The post-quantum problem is easy to state and hard to act on. A sufficiently powerful quantum computer could break the public-key cryptography — RSA, elliptic curve — that secures most of today's internet traffic. Such a machine may not exist yet, but data stolen and stored now could be decrypted later, which means the clock is already running. Post-quantum cryptography is the set of algorithms built to withstand that future attack.
Two granted patents describe a notably pragmatic way to make the transition. US12003629B2, "Secure server digital signature generation for post-quantum cryptography key encapsulations" (issued June 4, 2024; CPC H04L 9/0861 — key exchange), and the related US11722296B2, "Device securing communications using two post-quantum cryptography key encapsulation mechanisms" (issued August 8, 2023), describe using two key-encapsulation mechanisms together. Read them at US12003629B2 and US11722296B2.
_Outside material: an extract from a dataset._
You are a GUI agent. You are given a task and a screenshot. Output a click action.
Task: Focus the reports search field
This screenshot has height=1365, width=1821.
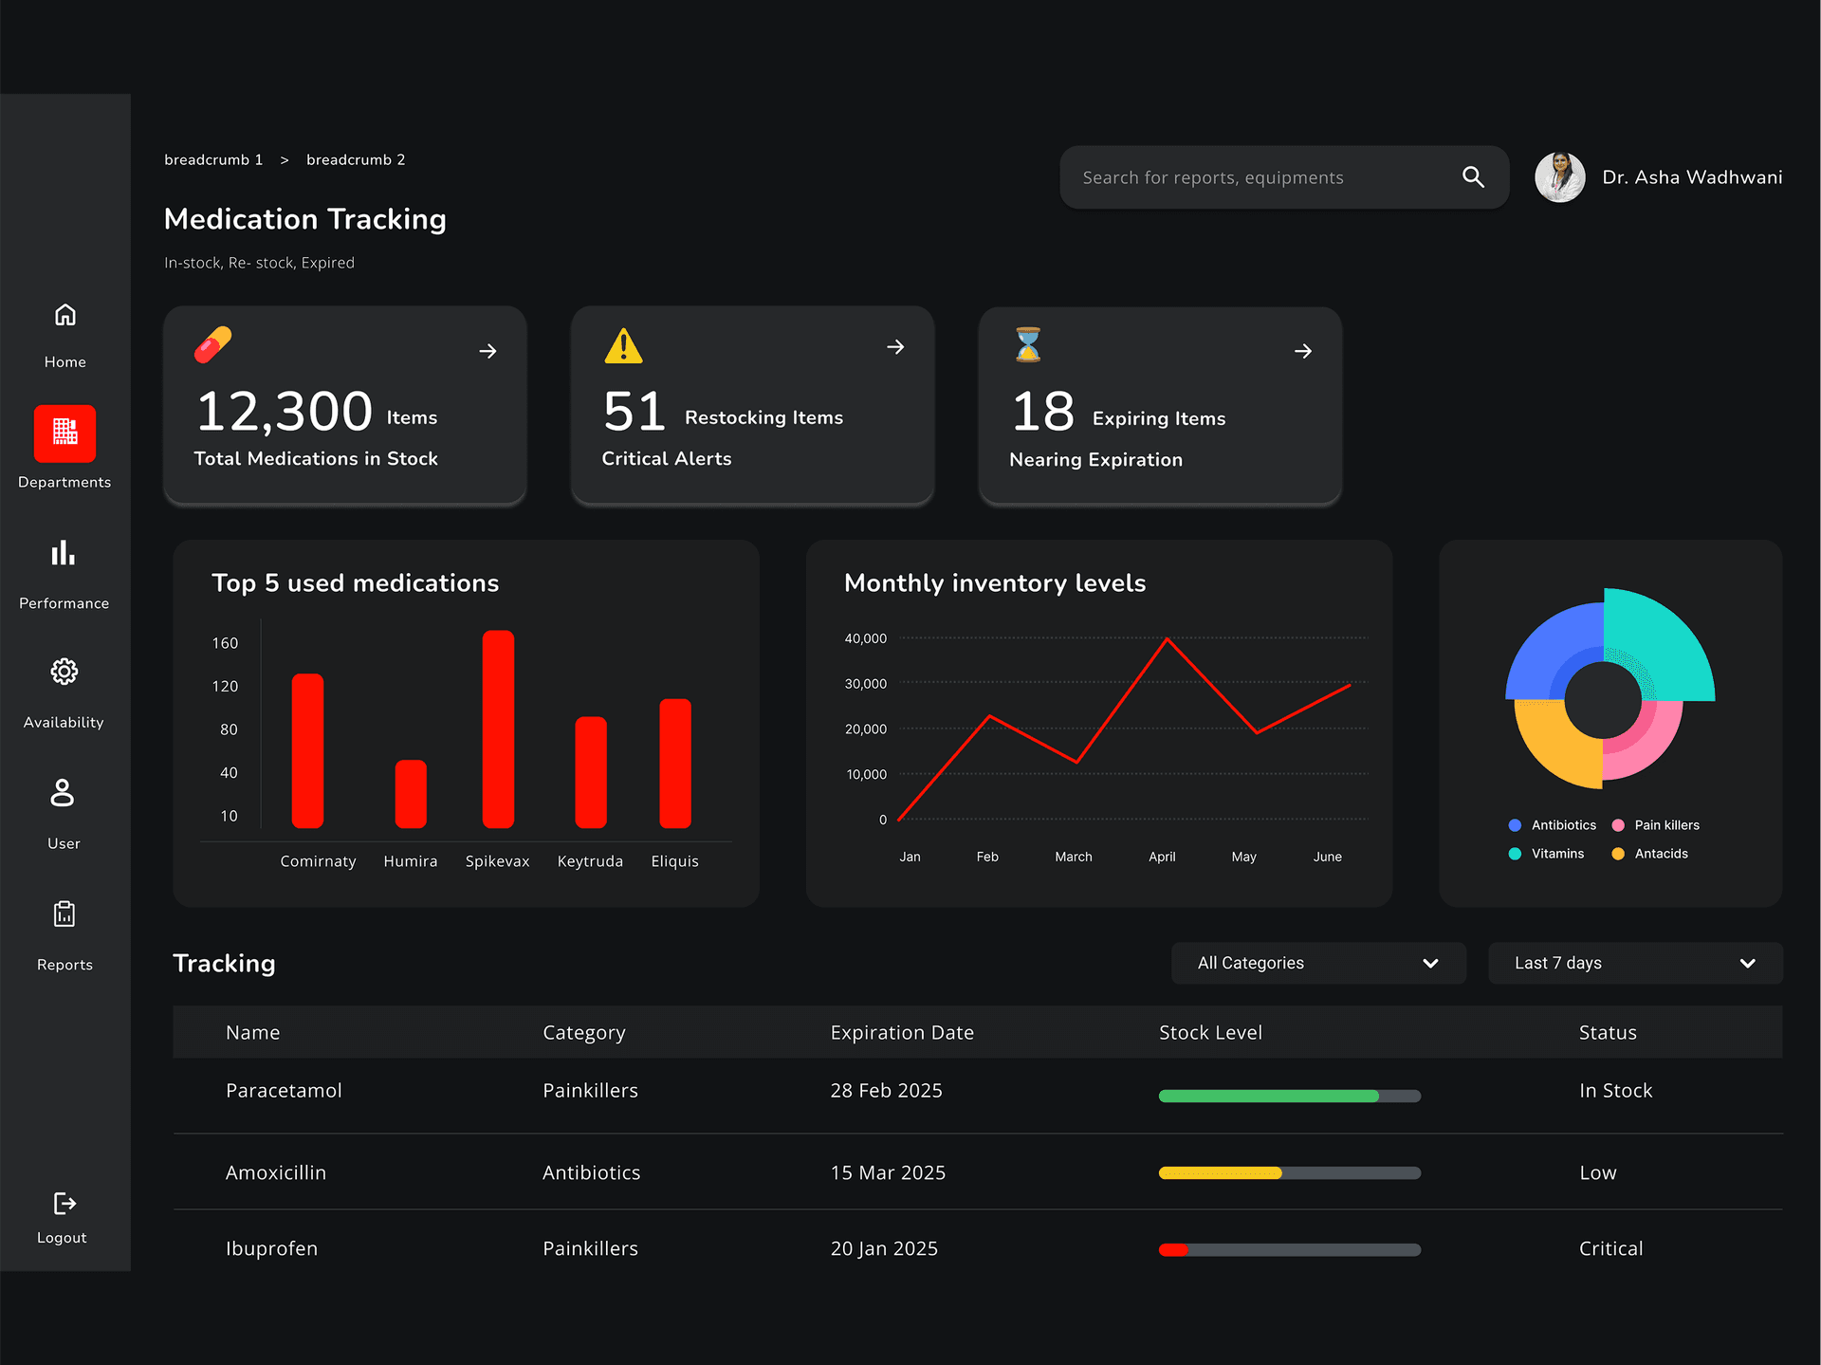[1261, 177]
The way this actually works is a hedge. A key-encapsulation mechanism (KEM) is how two parties agree on a shared secret key over an insecure channel. The post-quantum algorithms are new and less battle-tested than the classical ones — so combining two of them (or a classical and a post-quantum one) means an attacker would have to break both to recover the secret. If one mechanism turns out to have a flaw, the other still protects the connection. It's belt-and-suspenders cryptography for an uncertain transition.
One analogy, then gone: it's two locks on the same door, from two different manufacturers. If a master key turns up for one brand, the second lock — built differently — still holds. You don't bet everything on one mechanism whose long-term strength nobody can yet guarantee.
Why this matters for the business of security: the PQC migration is a generational, sector-wide project. Standards bodies have finalized post-quantum algorithms, and every vendor that ships encryption — TLS libraries, VPNs, identity providers, hardware security modules — has to migrate. That's years of mandated work and a wave of product refresh cycles, which is precisely the kind of durable demand that shows up in security vendors' roadmaps. The hybrid "two-KEM" approach in these grants is the cautious default for getting there without betting on an unproven algorithm.
The grounded takeaway: PQC is encryption built to survive quantum attack, and the practical migration path is hybrid — run a classical and a post-quantum mechanism together until confidence builds. These grants name that hedge precisely. The threat is future-tense; the engineering, as the filings show, is present-tense.